Waiting takes place here, and takes place There, until the fullness of time.

I'm waiting, too. I've felt pregnant for years now.

Date: 2005-01-10 03:05 pm (UTC)
From: [identity profile] poliphilo.livejournal.com
That's extraordinary. I've never known childbirth spoken of in such terms before. What you've said is- literally- a revelation.

I'm just a man. This is a mystery I can never experience.

Not in this incarnation anyway :)

Date: 2005-01-10 03:42 pm (UTC)
From: [identity profile] jackiejj.livejournal.com
It only happened that strongly in my first pregnancy, perhaps because everything was new, or perhaps because I was so exhausted that "the door in my head" was open, as the Indians say.

My son's birth was precipitous, and, although it was also a natural childbirth, it was much easier--and more earthbound!

What I felt was just a glimpse, no matter what the mechanism, and very soon I was back to being my regular self again.

But that moment of greeting! I'll never forget it!
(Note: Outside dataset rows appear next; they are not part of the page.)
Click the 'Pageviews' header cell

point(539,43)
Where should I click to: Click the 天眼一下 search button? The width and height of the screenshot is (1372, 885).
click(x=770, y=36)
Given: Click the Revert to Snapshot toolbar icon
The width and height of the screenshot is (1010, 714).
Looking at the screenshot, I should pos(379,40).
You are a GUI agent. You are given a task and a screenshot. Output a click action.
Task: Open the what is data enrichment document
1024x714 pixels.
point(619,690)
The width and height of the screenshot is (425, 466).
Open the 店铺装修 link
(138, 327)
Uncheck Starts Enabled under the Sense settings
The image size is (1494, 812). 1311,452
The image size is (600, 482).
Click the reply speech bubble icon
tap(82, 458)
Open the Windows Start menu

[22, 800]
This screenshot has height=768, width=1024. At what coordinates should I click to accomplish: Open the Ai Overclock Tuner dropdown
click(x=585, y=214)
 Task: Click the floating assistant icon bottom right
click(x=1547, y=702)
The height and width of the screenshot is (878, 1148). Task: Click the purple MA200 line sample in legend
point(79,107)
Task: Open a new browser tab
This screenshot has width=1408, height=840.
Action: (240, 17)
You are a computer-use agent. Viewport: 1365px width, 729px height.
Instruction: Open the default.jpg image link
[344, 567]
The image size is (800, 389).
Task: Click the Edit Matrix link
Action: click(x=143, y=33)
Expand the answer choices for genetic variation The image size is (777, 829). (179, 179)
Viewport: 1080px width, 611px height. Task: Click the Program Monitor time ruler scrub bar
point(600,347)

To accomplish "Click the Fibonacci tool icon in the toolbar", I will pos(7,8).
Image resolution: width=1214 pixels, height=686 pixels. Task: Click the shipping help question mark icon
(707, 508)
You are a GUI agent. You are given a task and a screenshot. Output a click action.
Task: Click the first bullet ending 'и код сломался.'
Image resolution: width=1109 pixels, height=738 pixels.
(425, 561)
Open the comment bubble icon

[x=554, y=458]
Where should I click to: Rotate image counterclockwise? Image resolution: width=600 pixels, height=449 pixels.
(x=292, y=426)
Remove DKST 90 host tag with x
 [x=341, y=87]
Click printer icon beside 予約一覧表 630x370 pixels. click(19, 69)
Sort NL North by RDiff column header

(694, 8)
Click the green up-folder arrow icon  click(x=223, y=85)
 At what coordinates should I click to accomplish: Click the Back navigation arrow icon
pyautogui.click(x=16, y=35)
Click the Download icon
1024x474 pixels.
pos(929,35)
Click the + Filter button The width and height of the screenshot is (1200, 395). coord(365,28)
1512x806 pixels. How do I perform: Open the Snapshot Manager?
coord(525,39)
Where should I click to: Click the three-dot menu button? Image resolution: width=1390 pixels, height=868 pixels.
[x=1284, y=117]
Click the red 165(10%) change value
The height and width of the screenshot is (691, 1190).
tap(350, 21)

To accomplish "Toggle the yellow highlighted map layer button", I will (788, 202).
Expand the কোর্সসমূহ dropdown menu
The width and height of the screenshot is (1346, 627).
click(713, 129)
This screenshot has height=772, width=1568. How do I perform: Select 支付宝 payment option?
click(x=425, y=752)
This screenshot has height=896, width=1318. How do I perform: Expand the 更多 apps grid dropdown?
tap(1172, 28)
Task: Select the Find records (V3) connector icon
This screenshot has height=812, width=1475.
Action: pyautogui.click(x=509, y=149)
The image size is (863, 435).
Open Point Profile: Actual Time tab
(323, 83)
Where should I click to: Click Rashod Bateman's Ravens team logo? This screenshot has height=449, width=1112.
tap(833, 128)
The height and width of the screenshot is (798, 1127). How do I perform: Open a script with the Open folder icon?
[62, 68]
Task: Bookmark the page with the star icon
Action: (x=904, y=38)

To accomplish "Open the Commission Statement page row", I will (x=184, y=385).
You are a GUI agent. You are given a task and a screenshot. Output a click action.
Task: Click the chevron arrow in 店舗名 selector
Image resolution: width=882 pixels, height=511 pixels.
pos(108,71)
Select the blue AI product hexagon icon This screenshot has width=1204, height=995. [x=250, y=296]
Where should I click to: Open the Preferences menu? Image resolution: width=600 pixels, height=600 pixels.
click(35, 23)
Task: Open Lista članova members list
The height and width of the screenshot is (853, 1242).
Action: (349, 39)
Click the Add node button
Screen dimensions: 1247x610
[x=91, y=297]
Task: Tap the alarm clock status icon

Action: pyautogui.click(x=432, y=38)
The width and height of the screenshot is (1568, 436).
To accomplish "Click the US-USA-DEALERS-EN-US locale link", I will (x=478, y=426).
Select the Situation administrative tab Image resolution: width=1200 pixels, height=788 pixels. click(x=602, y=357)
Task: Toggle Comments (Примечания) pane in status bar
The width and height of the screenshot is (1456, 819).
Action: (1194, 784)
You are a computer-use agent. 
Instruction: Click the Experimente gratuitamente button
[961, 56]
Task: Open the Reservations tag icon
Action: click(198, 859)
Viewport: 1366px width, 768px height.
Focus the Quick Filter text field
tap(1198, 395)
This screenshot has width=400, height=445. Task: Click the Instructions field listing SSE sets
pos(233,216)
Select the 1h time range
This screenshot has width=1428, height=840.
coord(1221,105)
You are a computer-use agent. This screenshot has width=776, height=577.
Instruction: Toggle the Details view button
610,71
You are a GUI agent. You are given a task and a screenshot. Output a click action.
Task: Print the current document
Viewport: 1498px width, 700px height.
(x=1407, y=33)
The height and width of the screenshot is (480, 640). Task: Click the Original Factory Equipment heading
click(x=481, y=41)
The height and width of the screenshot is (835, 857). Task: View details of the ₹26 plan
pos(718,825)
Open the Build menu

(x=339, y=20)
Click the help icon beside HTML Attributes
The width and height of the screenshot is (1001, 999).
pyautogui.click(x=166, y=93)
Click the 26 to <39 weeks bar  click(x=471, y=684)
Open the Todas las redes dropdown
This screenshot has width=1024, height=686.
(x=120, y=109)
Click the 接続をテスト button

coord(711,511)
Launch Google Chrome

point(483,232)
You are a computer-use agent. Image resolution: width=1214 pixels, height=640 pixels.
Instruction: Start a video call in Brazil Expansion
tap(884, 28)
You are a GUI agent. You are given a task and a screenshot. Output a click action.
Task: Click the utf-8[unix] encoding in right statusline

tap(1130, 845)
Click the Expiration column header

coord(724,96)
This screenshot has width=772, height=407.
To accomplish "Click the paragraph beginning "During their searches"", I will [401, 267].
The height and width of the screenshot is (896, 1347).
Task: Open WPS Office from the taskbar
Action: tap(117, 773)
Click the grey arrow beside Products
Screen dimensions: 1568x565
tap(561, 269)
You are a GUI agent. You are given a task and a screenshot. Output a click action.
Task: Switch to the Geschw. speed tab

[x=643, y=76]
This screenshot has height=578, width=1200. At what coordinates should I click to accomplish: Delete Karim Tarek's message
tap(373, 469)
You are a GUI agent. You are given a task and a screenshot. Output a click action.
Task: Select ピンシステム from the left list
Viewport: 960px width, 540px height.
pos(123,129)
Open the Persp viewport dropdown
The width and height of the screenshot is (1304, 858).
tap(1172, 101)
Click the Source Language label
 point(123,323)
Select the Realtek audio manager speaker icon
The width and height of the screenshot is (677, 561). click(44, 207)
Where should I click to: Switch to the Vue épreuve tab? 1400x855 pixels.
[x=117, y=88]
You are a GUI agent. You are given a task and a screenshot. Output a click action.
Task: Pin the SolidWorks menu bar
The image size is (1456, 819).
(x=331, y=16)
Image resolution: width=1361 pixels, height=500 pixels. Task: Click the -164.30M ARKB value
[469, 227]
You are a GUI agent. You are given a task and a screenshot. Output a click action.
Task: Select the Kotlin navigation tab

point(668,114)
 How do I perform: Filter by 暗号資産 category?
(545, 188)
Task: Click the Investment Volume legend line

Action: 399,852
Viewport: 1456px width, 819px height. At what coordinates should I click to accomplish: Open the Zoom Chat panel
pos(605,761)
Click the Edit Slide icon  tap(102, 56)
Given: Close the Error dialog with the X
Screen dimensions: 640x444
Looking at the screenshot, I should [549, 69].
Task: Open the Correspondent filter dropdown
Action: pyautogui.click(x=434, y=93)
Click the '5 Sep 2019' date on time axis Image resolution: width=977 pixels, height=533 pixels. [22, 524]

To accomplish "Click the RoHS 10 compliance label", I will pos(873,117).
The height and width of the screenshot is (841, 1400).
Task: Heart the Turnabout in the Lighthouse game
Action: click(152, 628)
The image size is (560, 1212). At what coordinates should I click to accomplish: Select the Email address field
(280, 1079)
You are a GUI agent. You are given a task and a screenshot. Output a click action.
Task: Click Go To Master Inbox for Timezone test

Kate's eyes widened. She smiled at me and looked at me a very long time. I said hello! And then the moment was gone, and she was just a wobbly newborn.

I swear, Tony, that has to have been the moment when she came into this world, and I got to see it.

Maybe it all was an illusion. But I choose to believe that I participated in one of the "common miracles" and that I also glimpsed just an edge of the Kingdom of Heaven, "all around me."